= Beginning of Section =

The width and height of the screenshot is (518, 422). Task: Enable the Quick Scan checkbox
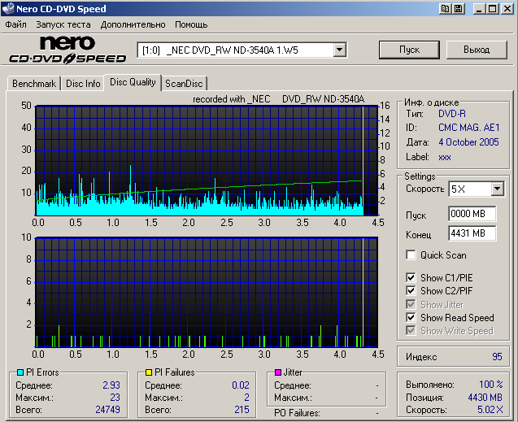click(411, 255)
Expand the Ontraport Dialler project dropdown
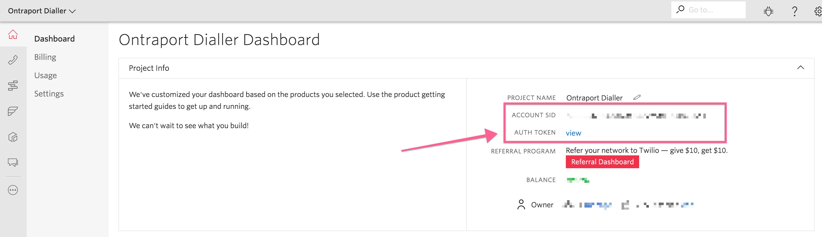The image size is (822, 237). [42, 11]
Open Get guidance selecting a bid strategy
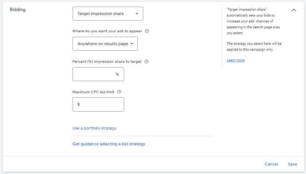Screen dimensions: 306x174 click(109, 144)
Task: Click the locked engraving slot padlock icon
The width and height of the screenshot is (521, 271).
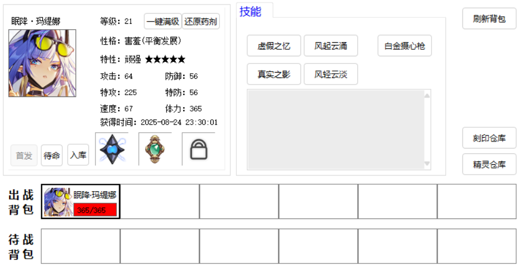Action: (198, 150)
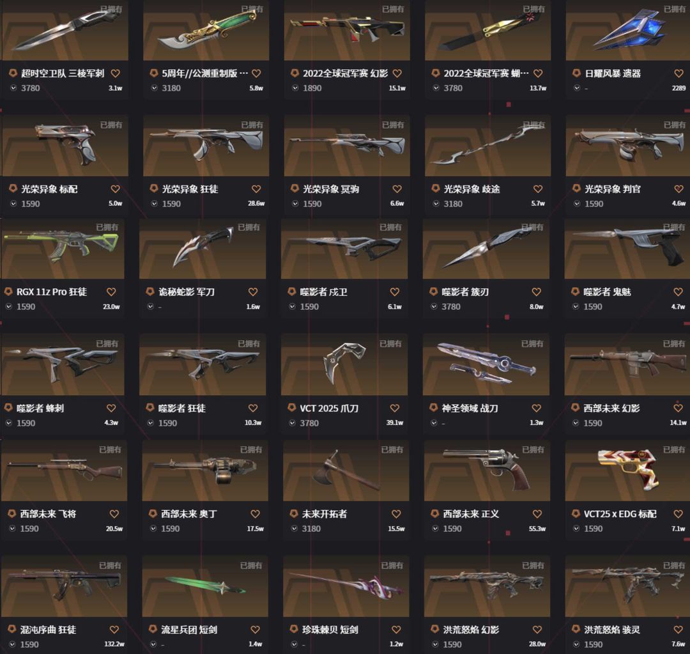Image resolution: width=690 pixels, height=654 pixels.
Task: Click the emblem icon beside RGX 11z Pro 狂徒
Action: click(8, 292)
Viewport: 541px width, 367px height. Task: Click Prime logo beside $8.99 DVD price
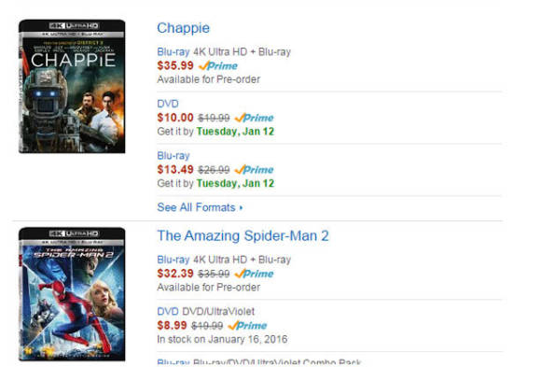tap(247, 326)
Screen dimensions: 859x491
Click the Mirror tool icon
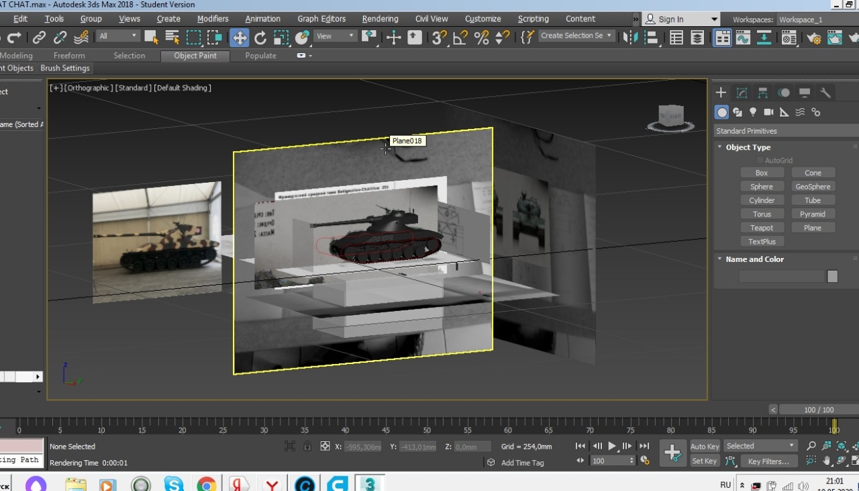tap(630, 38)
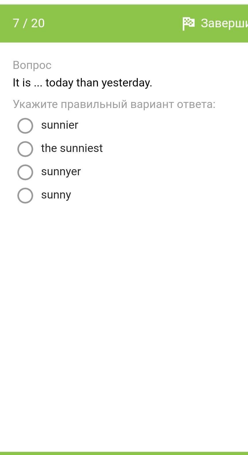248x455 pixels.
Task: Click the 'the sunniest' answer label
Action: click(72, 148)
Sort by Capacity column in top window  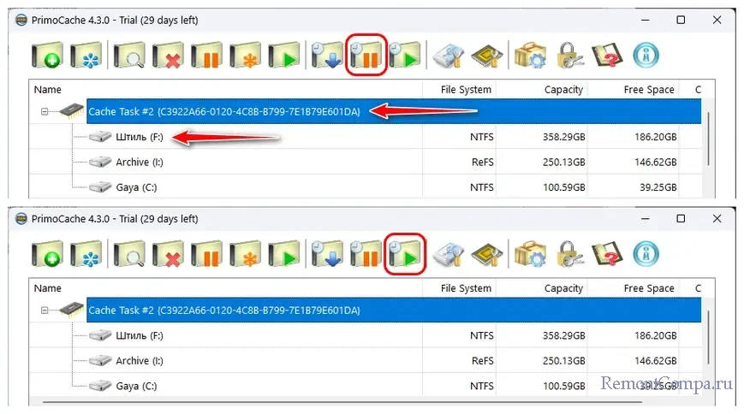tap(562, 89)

= End of Section =
= Beginning of Section =

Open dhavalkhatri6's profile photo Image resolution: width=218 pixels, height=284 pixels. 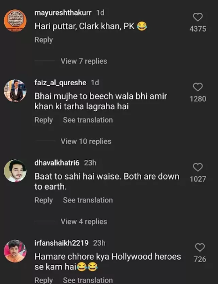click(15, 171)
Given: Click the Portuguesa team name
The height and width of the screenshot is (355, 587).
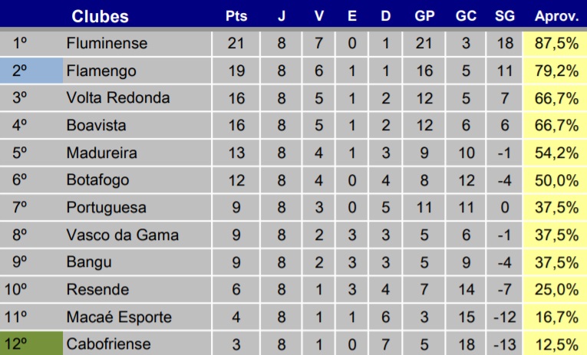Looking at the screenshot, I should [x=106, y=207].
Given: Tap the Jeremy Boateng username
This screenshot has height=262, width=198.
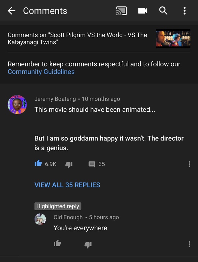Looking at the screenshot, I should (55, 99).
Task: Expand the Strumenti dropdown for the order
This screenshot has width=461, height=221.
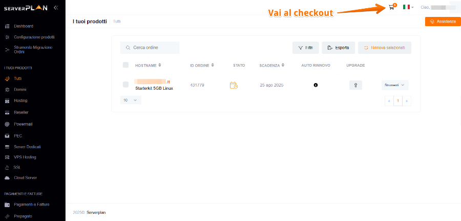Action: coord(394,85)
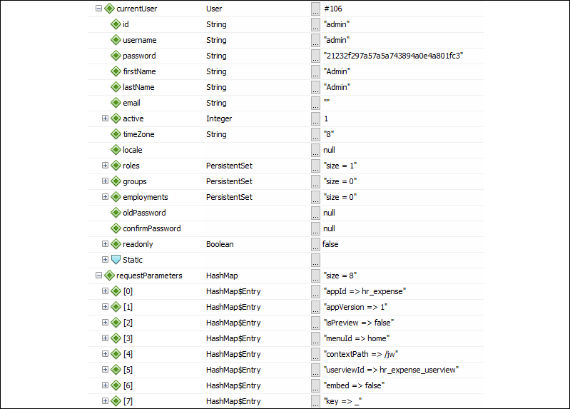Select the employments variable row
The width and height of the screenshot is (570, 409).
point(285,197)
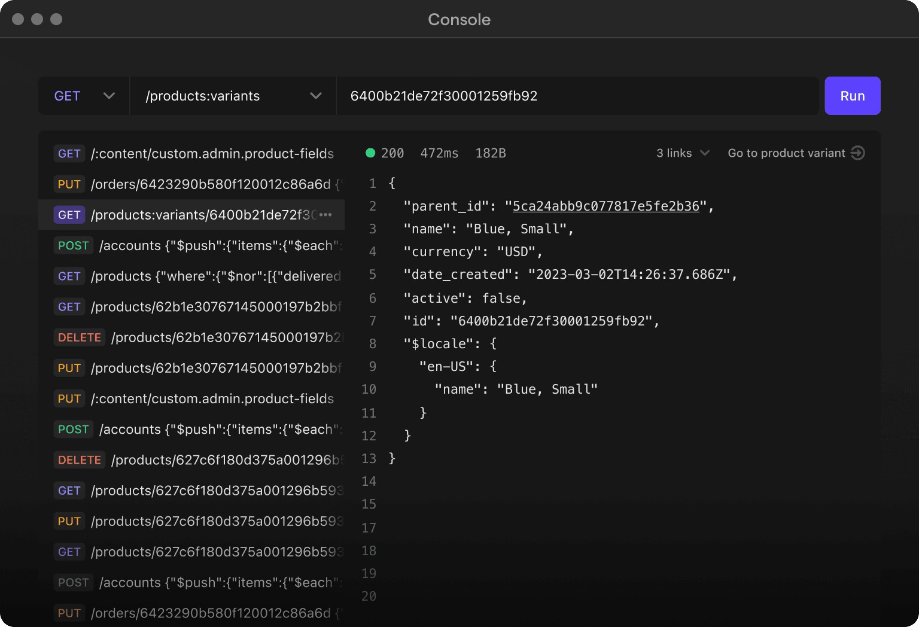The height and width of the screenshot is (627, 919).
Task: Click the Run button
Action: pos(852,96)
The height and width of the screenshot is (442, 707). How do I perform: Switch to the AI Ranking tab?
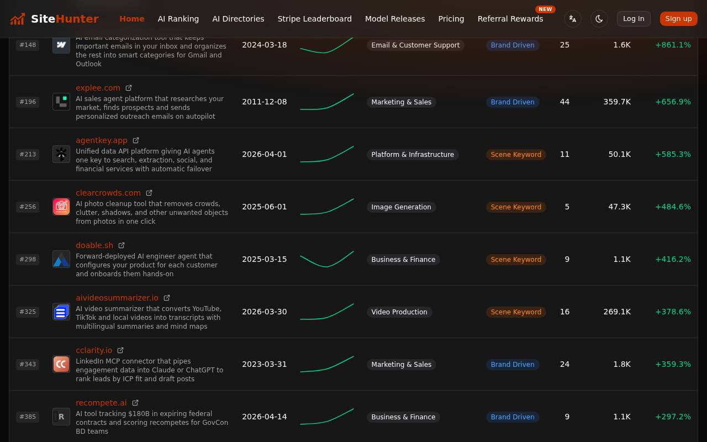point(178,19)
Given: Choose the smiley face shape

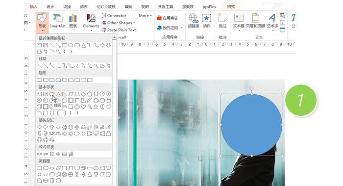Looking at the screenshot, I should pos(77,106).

= End of Section =

_WHAT YOU WILL DO_:
Exact copy, no pictures. Write out the lines in the entries above, starting with the line with "The width and height of the screenshot is (518, 422)." and going on through the line with "Task: Click the locked", keeping both.

_OUTPUT FOR THIS EXERCISE_:
The width and height of the screenshot is (518, 422). Task: Enable the Quick Scan checkbox
click(411, 255)
Expand the Ontraport Dialler project dropdown
The image size is (822, 237). [42, 11]
Open Get guidance selecting a bid strategy
Screen dimensions: 306x174 click(109, 144)
Task: Click the locked engraving slot padlock icon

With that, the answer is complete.